» **REQUEST**:
In the article on negative retained earnings, how large is the negative balance in Example 2?
### DOCUMENT SEGMENT ###
Negative Retained Earnings: Causes And Consequences

Negative retained earnings can be a challenging situation for any company, signaling a history of net losses surpassing its accumulated net income.

Various factors such as increased expenses, declining sales, poor management decisions, or economic downturns can contribute to this predicament.

The implications of negative retained earnings encompass financial distress, diminished borrowing capacity, and decreased investor confidence.

To mitigate these risks, companies must diligently monitor their retained earnings and adopt appropriate measures to avoid negative balances.

This article provides a comprehensive exploration of what is negative retained earnings, including illustrative examples, the location of such figures on a balance sheet, the impact on dividend payments, and effective strategies for rectifying negative retained profits.

We will also explore what affects retained earnings and how companies can mitigate the risks associated with negative balances.

By delving into the causes, consequences, and practical solutions associated with this financial scenario, companies can fortify their fiscal resilience and nurture investor trust.

Table of Contents

What Are Negative Retained Earnings?

Negative retained earnings occur when a company has accumulated net losses over time, and these losses have exceeded the amount of net income earned by the company.

When a company generates more profits than it distributes as dividends, the remaining amount is added to its retained earnings.

However, if a company experiences losses, its retained earnings can decrease, and if those losses exceed the accumulated retained earnings, it will result in negative retained earnings.

Negative retained earnings can occur due to a variety of reasons such as increased expenses, declining sales, poor management decisions, or economic downturns. It can indicate financial distress, reduced borrowing capacity, and a lower level of investor confidence in the company.

Therefore, it is essential for companies to monitor their retained earnings regularly and take appropriate measures to avoid negative retained earnings.

Examples Of Negative Retained Earnings

Negative retained earnings refer to a situation where the company has not made enough profits to cover its expenses and dividends over a certain period of time. Here are some examples to better understand this concept:

  • Example 1

    Let’s say a company has been consistently losing money over the years, and its total losses amount to $500,000.

    However, the company has only generated $400,000 in profits during that same period. In this case, the company’s retained earnings would be negative, reflecting a deficit of $100,000.

  • Example 2

    Another example is when a company incurs significant losses in a particular year. For instance, a company may have generated profits of $300,000 in the previous year and had retained earnings of $500,000.

    However, the following year, the company suffers a significant loss of $700,000. In this case, the retained earnings of the company will be negative by $200,000.

  • Example 3

    A startup company that is still in the early stages of development is another example. It is common for startups to experience losses in their initial years due to high initial costs and low sales volumes.

    If the losses incurred by a startup company exceed its retained earnings, the result is negative retained earnings.

Where to Find Negative Retained Earnings

Negative retained earnings can typically be found in a company’s financial statements, particularly on the balance sheet.

To locate accumulated deficit, follow these steps:

  • Obtain the company’s latest financial statements: You can usually find them on the company’s official website, in their annual reports, or through financial databases.
### DATA RECORDS ###
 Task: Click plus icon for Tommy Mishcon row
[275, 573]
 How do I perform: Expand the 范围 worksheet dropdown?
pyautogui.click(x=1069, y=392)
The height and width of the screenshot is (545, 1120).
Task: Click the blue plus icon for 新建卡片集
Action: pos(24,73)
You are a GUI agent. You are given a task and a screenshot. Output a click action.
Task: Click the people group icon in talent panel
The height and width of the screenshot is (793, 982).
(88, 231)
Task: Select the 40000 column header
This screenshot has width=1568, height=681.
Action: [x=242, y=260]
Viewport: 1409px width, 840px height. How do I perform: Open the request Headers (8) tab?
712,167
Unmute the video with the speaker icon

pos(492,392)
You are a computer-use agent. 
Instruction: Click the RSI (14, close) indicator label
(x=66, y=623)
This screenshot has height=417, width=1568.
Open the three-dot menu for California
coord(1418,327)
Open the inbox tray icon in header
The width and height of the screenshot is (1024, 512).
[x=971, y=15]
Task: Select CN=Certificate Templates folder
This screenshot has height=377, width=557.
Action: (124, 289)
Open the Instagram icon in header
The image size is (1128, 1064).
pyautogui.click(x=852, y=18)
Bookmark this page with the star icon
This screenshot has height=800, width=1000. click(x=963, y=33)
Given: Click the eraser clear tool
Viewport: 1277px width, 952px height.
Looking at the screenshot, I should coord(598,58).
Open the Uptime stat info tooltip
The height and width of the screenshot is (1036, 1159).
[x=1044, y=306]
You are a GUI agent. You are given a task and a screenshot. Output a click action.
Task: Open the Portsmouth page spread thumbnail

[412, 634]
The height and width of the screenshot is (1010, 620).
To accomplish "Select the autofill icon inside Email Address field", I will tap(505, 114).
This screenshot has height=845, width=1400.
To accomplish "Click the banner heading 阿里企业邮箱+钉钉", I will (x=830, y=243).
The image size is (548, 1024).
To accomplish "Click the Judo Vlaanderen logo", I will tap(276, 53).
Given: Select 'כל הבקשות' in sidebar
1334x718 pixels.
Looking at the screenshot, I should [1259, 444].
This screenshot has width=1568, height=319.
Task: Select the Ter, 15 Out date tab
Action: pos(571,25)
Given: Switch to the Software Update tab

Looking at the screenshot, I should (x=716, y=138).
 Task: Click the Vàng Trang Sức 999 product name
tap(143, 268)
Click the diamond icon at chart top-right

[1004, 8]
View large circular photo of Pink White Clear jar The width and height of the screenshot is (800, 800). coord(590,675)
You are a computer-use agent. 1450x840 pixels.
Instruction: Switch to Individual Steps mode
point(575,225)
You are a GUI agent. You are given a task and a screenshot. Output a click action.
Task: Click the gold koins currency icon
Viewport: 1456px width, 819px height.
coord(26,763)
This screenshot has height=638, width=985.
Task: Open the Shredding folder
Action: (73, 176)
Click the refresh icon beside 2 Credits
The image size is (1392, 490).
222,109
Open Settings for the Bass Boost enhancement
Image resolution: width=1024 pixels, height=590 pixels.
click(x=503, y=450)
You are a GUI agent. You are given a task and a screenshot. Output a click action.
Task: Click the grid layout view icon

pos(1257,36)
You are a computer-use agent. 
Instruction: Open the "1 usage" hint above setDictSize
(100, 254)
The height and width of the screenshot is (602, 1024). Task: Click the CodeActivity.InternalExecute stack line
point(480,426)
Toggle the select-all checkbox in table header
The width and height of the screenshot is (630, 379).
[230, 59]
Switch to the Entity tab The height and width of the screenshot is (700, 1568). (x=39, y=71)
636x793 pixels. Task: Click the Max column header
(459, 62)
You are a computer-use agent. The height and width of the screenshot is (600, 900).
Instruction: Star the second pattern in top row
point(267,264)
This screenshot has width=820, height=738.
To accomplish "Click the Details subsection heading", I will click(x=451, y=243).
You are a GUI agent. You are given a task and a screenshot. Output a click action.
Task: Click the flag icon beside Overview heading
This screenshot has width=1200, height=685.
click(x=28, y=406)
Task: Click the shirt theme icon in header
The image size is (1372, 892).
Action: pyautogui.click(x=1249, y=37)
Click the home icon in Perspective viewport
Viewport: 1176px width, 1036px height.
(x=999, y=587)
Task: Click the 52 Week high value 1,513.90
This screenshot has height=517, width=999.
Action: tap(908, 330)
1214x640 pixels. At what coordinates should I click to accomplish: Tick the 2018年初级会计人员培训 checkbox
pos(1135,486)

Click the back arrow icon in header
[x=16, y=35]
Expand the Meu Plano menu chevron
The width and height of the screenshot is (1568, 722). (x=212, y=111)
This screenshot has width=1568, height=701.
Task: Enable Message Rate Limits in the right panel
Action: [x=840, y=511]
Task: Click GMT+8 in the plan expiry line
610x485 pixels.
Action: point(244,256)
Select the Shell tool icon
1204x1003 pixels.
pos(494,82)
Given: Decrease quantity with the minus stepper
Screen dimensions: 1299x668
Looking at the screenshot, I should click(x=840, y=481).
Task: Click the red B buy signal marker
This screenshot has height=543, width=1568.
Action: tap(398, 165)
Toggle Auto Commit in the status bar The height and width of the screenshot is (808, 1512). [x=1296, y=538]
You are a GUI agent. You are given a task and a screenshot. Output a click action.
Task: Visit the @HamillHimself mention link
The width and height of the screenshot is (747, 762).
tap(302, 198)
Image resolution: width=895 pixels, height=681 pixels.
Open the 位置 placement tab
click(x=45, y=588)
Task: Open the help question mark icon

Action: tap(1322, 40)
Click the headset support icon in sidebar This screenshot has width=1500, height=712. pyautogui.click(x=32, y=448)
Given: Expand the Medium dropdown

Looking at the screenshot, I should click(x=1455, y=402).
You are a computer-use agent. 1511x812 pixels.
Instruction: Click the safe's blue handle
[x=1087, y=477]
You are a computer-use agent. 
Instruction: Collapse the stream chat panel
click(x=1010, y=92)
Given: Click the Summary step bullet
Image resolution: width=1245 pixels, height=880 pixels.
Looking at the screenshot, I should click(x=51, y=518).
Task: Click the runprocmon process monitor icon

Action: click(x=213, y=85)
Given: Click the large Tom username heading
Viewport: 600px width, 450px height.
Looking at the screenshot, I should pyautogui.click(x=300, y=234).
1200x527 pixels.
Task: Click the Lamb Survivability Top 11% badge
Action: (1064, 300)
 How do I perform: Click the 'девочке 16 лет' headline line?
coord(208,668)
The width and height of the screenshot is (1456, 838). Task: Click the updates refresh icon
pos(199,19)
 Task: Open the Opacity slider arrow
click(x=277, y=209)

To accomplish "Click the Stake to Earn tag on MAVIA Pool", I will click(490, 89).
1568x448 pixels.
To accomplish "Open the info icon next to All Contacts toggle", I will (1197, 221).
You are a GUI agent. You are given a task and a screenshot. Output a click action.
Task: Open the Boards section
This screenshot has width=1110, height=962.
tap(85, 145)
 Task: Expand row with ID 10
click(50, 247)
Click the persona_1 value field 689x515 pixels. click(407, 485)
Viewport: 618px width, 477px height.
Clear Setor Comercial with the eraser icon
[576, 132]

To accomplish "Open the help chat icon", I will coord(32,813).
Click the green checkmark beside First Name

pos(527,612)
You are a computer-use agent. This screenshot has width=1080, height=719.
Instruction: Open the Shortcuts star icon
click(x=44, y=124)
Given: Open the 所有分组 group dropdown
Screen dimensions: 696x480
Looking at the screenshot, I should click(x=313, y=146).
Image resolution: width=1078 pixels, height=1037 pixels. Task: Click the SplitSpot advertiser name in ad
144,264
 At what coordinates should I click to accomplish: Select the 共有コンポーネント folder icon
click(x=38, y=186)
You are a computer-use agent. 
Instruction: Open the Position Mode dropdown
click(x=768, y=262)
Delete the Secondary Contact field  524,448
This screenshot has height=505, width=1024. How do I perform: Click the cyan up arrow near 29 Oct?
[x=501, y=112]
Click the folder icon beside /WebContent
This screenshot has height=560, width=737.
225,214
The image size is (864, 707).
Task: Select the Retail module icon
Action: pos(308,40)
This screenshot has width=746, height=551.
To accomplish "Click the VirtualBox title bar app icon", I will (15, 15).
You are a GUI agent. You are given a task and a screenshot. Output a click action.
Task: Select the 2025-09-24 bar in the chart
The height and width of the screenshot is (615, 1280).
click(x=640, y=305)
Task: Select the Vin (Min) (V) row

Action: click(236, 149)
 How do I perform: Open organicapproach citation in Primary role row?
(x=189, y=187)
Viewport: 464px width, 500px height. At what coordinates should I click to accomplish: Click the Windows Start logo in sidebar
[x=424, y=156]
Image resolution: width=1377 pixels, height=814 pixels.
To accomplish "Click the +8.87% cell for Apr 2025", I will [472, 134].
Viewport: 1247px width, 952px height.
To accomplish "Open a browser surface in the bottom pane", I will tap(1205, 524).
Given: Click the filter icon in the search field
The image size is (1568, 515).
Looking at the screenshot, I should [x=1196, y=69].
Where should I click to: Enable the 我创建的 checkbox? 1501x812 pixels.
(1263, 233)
###
» **EXERCISE RESULT**:
$200,000